(Records drawn from a dataset)
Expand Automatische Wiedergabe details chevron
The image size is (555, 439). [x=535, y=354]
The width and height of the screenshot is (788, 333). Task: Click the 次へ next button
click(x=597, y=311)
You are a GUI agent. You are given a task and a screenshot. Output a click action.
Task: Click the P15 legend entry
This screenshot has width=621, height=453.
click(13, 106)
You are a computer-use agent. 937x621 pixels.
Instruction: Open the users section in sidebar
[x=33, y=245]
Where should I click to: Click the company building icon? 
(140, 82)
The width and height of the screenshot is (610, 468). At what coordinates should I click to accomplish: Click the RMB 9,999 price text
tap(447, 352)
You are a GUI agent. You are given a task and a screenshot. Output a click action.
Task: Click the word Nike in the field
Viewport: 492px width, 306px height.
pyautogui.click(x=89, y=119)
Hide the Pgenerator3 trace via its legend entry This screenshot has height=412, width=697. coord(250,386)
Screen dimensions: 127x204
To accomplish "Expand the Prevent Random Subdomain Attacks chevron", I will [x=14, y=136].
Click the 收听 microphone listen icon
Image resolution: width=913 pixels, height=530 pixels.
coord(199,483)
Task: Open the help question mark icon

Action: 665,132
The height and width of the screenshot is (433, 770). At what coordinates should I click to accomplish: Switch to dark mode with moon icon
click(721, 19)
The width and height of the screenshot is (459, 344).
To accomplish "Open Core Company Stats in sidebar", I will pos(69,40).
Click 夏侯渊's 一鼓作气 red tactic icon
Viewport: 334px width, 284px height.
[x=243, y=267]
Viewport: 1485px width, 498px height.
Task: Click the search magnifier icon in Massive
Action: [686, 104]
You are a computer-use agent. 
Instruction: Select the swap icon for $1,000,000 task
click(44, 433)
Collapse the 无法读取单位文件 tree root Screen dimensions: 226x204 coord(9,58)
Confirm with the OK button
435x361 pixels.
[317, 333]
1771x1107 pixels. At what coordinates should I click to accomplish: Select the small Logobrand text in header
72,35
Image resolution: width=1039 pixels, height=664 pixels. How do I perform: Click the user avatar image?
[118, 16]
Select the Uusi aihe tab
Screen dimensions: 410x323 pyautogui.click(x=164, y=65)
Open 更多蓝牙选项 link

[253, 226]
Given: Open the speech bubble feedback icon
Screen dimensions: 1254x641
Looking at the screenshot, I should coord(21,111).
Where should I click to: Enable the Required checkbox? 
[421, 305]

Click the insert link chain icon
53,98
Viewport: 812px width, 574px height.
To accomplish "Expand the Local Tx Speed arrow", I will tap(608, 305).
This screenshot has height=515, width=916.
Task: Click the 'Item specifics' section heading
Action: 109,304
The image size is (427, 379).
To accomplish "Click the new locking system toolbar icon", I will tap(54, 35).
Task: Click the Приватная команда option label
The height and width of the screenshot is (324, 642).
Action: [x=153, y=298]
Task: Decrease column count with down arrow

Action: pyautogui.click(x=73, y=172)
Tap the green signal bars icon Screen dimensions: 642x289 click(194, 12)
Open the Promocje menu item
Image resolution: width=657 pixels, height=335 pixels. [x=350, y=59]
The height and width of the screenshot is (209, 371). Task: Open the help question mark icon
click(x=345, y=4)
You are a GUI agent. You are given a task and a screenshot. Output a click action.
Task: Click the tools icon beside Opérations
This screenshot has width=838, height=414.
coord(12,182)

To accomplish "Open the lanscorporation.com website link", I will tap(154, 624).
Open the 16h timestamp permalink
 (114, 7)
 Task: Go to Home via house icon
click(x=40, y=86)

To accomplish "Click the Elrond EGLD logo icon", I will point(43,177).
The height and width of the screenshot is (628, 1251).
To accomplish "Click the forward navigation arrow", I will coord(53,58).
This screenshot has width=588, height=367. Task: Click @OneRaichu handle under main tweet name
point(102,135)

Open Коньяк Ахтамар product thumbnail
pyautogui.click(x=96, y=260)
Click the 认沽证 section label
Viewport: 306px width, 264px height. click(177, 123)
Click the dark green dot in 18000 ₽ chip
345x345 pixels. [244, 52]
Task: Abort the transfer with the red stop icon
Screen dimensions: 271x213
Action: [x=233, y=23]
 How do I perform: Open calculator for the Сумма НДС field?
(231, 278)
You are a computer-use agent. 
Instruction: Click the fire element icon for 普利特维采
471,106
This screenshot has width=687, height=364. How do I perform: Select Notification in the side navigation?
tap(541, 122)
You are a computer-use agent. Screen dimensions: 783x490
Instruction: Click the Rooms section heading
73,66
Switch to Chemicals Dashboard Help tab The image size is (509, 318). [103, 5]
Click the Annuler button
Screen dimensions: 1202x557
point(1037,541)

- _What is needed_
Repeat the full set of records above character for character.

- _Your solution_
Expand Automatische Wiedergabe details chevron
The image size is (555, 439). [x=535, y=354]
The width and height of the screenshot is (788, 333). Task: Click the 次へ next button
click(x=597, y=311)
You are a GUI agent. You are given a task and a screenshot. Output a click action.
Task: Click the P15 legend entry
This screenshot has width=621, height=453.
click(13, 106)
You are a computer-use agent. 937x621 pixels.
Instruction: Open the users section in sidebar
[x=33, y=245]
Where should I click to: Click the company building icon? 
(140, 82)
The width and height of the screenshot is (610, 468). At what coordinates should I click to accomplish: Click the RMB 9,999 price text
tap(447, 352)
You are a GUI agent. You are given a task and a screenshot. Output a click action.
Task: Click the word Nike in the field
Viewport: 492px width, 306px height.
pyautogui.click(x=89, y=119)
Hide the Pgenerator3 trace via its legend entry This screenshot has height=412, width=697. coord(250,386)
Screen dimensions: 127x204
To accomplish "Expand the Prevent Random Subdomain Attacks chevron", I will [x=14, y=136].
Click the 收听 microphone listen icon
Image resolution: width=913 pixels, height=530 pixels.
coord(199,483)
Task: Open the help question mark icon

Action: 665,132
The height and width of the screenshot is (433, 770). At what coordinates should I click to accomplish: Switch to dark mode with moon icon
click(721, 19)
The width and height of the screenshot is (459, 344).
To accomplish "Open Core Company Stats in sidebar", I will pos(69,40).
Click 夏侯渊's 一鼓作气 red tactic icon
Viewport: 334px width, 284px height.
[x=243, y=267]
Viewport: 1485px width, 498px height.
Task: Click the search magnifier icon in Massive
Action: [686, 104]
You are a computer-use agent. 
Instruction: Select the swap icon for $1,000,000 task
click(44, 433)
Collapse the 无法读取单位文件 tree root Screen dimensions: 226x204 coord(9,58)
Confirm with the OK button
435x361 pixels.
[317, 333]
1771x1107 pixels. At what coordinates should I click to accomplish: Select the small Logobrand text in header
72,35
Image resolution: width=1039 pixels, height=664 pixels. How do I perform: Click the user avatar image?
[118, 16]
Select the Uusi aihe tab
Screen dimensions: 410x323 pyautogui.click(x=164, y=65)
Open 更多蓝牙选项 link

[253, 226]
Given: Open the speech bubble feedback icon
Screen dimensions: 1254x641
Looking at the screenshot, I should coord(21,111).
Where should I click to: Enable the Required checkbox? 
[421, 305]

Click the insert link chain icon
53,98
Viewport: 812px width, 574px height.
To accomplish "Expand the Local Tx Speed arrow", I will tap(608, 305).
This screenshot has height=515, width=916.
Task: Click the 'Item specifics' section heading
Action: 109,304
The image size is (427, 379).
To accomplish "Click the new locking system toolbar icon", I will tap(54, 35).
Task: Click the Приватная команда option label
The height and width of the screenshot is (324, 642).
Action: [x=153, y=298]
Task: Decrease column count with down arrow

Action: pyautogui.click(x=73, y=172)
Tap the green signal bars icon Screen dimensions: 642x289 click(194, 12)
Open the Promocje menu item
Image resolution: width=657 pixels, height=335 pixels. [x=350, y=59]
The height and width of the screenshot is (209, 371). Task: Open the help question mark icon
click(x=345, y=4)
You are a GUI agent. You are given a task and a screenshot. Output a click action.
Task: Click the tools icon beside Opérations
This screenshot has width=838, height=414.
coord(12,182)

To accomplish "Open the lanscorporation.com website link", I will tap(154, 624).
Open the 16h timestamp permalink
 (114, 7)
 Task: Go to Home via house icon
click(x=40, y=86)

To accomplish "Click the Elrond EGLD logo icon", I will point(43,177).
The height and width of the screenshot is (628, 1251).
To accomplish "Click the forward navigation arrow", I will coord(53,58).
This screenshot has width=588, height=367. Task: Click @OneRaichu handle under main tweet name
point(102,135)

Open Коньяк Ахтамар product thumbnail
pyautogui.click(x=96, y=260)
Click the 认沽证 section label
Viewport: 306px width, 264px height. click(177, 123)
Click the dark green dot in 18000 ₽ chip
345x345 pixels. [244, 52]
Task: Abort the transfer with the red stop icon
Screen dimensions: 271x213
Action: [x=233, y=23]
 How do I perform: Open calculator for the Сумма НДС field?
(231, 278)
You are a computer-use agent. 
Instruction: Click the fire element icon for 普利特维采
471,106
This screenshot has width=687, height=364. How do I perform: Select Notification in the side navigation?
tap(541, 122)
You are a computer-use agent. Screen dimensions: 783x490
Instruction: Click the Rooms section heading
73,66
Switch to Chemicals Dashboard Help tab The image size is (509, 318). [103, 5]
Click the Annuler button
Screen dimensions: 1202x557
point(1037,541)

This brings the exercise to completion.